* BEGIN Page extract *

Elastic Weight Consolidation for Knowledge Graph Continual Learning: An Empirical Evaluation¶

Conference: NeurIPS 2025 (NORA Workshop)
arXiv: 2512.01890
Code: None
Area: Graph Learning
Keywords: Continual Learning, Knowledge Graphs, Elastic Weight Consolidation, Catastrophic Forgetting, Link Prediction

TL;DR¶

This paper systematically evaluates Elastic Weight Consolidation (EWC) for continual learning of TransE knowledge graph embeddings on FB15k-237, finding that EWC reduces catastrophic forgetting from 12.62% to 6.85% (a 45.7% reduction), and reveals that task partitioning strategy (relation-based vs. random) has a substantial impact on forgetting metrics (a difference of 9.8 percentage points).

Background & Motivation¶

Background: Knowledge graphs evolve continuously and require ongoing updates. Neural embedding models such as TransE learn vector representations for link prediction, but suffer from catastrophic forgetting during sequential task learning—performance on previous tasks degrades sharply.

Limitations of Prior Work: Continual learning methods have been extensively studied in image classification and NLP, yet empirical evaluation on KG link prediction remains insufficient. In particular, the effectiveness of the classical regularization approach EWC on KG embeddings lacks systematic validation.

Key Challenge: KG embeddings have a structured parameter space in which specific dimensions encode semantic attributes. It is unclear whether simple parameter protection suffices to preserve semantic structure. Moreover, the effect of task partitioning strategy on the measurement of catastrophic forgetting is not well understood.

Goal: (a) Can EWC effectively mitigate catastrophic forgetting in KG embeddings? (b) How does the task construction strategy affect forgetting metrics?

Key Insight: Using TransE on FB15k-237 as the testbed, the paper designs rigorous multi-seed experiments comparing EWC, naive sequential training, and experience replay, under both relation-based and random task partitioning strategies.

Core Idea: Through systematic empirical analysis, the paper demonstrates that EWC's Fisher Information Matrix regularization can effectively protect KG embedding parameters, while revealing that task partitioning strategy is an overlooked yet highly influential factor in continual learning evaluation.

Method¶

Overall Architecture¶

The KG \(\mathcal{G}=(\mathcal{E},\mathcal{R},\mathcal{T})\) is divided into \(T\) sequential tasks \(\mathcal{G}_1,\dots,\mathcal{G}_T\). TransE embeddings are trained task-by-task, and the degree of forgetting on each task is evaluated. Three types of methods are assessed: naive sequential training, EWC regularization, and experience replay.

* END Page extract *

### [Set problem 1]
In the paper summary, how many percentage points of difference in forgetting does the task partitioning strategy produce?
### [Set problem 2]
Resume the paper summary on elastic weight consolidation for knowledge graph continual learning from the point at which it stops.
The data after this point have no connection to the paper summary.

* BEGIN Data excerpt *

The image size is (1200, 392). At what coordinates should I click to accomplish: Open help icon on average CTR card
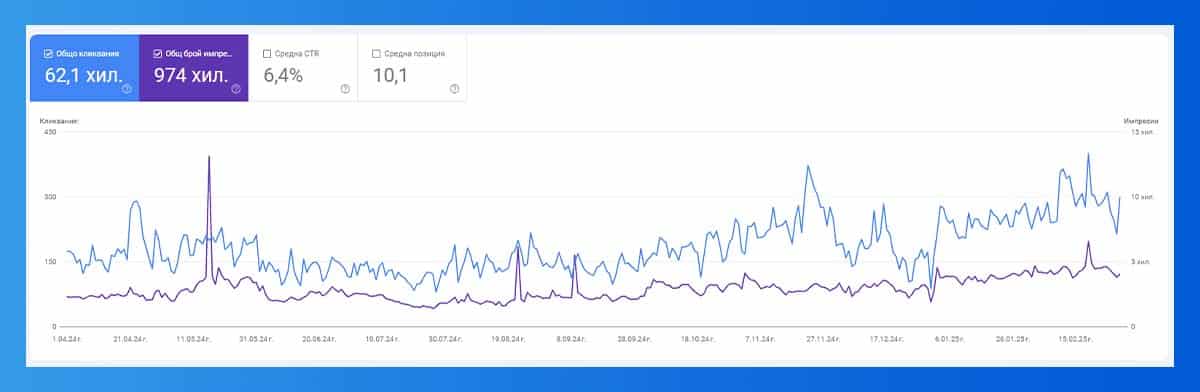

* END Data excerpt *

### [Written response 1]
9.8 percentage points

### [Written response 2]
Key Designs¶

TransE Embedding Training:
- Function: Learns entity/relation vectors such that \(\mathbf{h}+\mathbf{r}\approx\mathbf{t}\).
- Mechanism: Minimizes the margin-based loss \(\mathcal{L}=\sum_{(h,r,t)\in\mathcal{T}}\sum_{(h',r,t')\in\mathcal{T}'}\max(0, \gamma+d(\mathbf{h}+\mathbf{r},\mathbf{t})-d(\mathbf{h'}+\mathbf{r},\mathbf{t'}))\), with \(\gamma=1.0\), L2 distance, and 50-dimensional embeddings.
Elastic Weight Consolidation (EWC):
- Function: Protects parameters important to previous tasks when learning new ones.
- Mechanism: Adds a Fisher Information Matrix regularization term to the loss for task \(i\): \(\mathcal{L}^i_{\text{EWC}}=\mathcal{L}^i+\frac{\lambda}{2}\sum_k F_k(\theta_k-\theta^*_{k,i-1})^2\), where \(F_k=\mathbb{E}_{(h,r,t)\sim\mathcal{G}_{i-1}}[(\frac{\partial\log p(y|x;\theta)}{\partial\theta_k})^2]\) is approximated using mini-batches (size 256) over all data from the previous task.
- Design Motivation: The Fisher Information Matrix identifies parameters critical to encoding prior tasks, and a quadratic penalty prevents these parameters from drifting substantially, thereby preserving the semantic structure of the embedding space.
Task Partitioning Strategies:
- Relation-based Partitioning: Relations are sorted by frequency and assigned to 4 tasks via round-robin, with approximately 59 relation types per task. All triples of a given relation reside in the same task, with no overlap of relations across tasks, inducing a large distributional shift.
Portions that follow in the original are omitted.